**Directions**
Reproduce all the lines below exactly and omit the images.

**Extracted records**
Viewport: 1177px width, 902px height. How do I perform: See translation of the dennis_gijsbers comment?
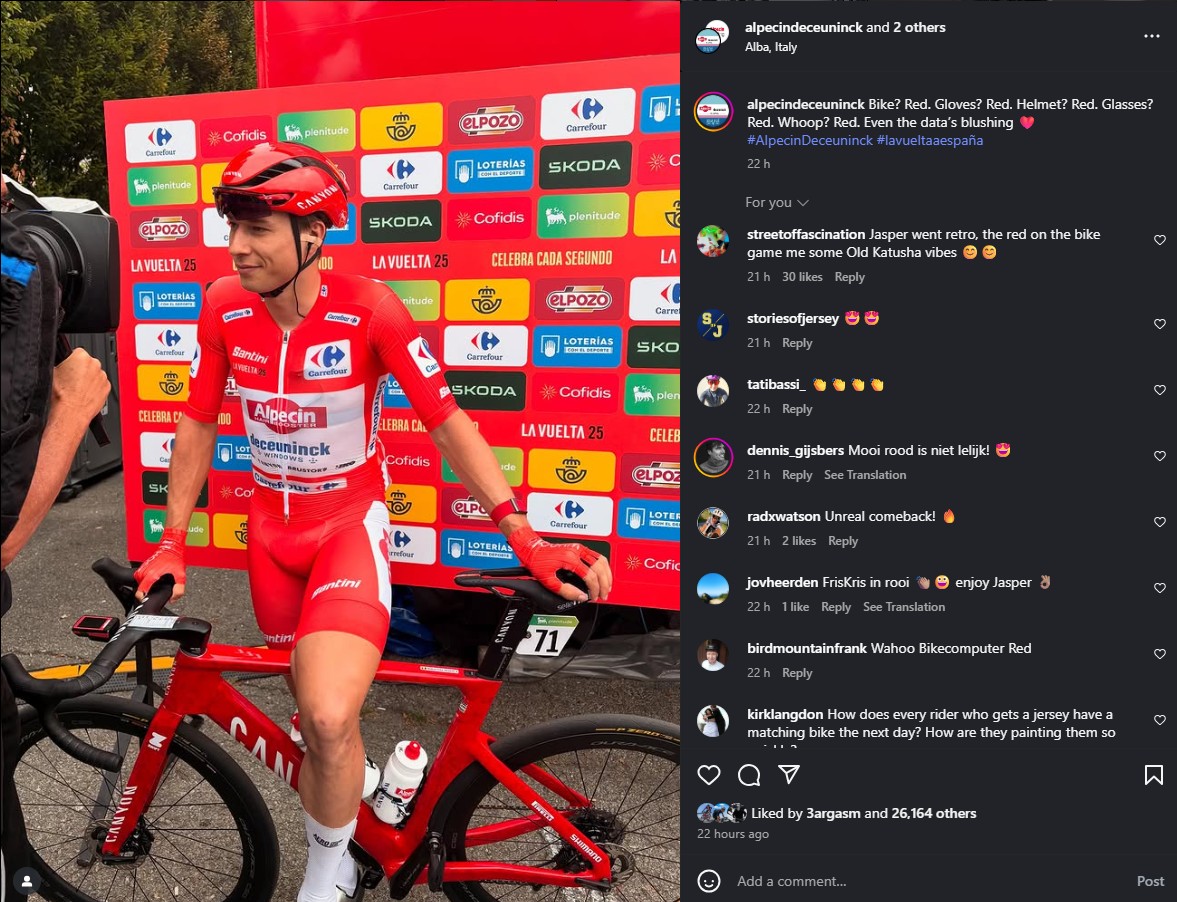[x=865, y=475]
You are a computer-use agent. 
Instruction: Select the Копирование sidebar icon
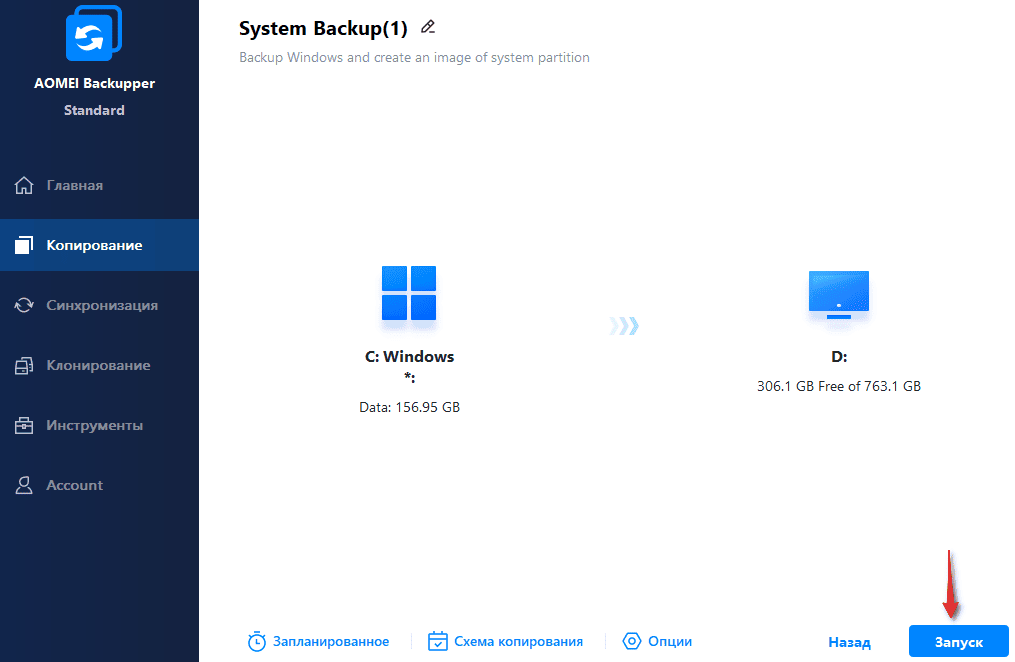[x=24, y=245]
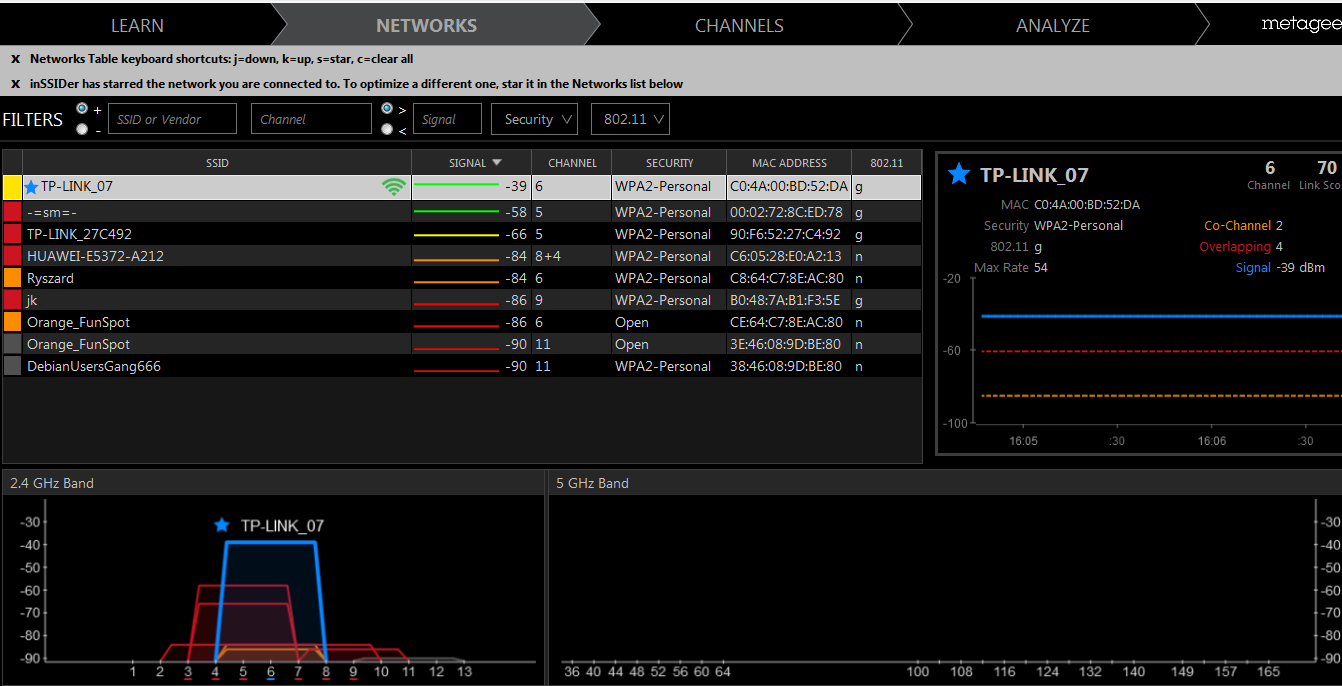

**Result for this exercise**
Viewport: 1177px width, 902px height. How do I perform: See translation of the dennis_gijsbers comment?
[x=865, y=475]
You are a computer-use agent. 
Instruction: Select the Копирование sidebar icon
[x=24, y=245]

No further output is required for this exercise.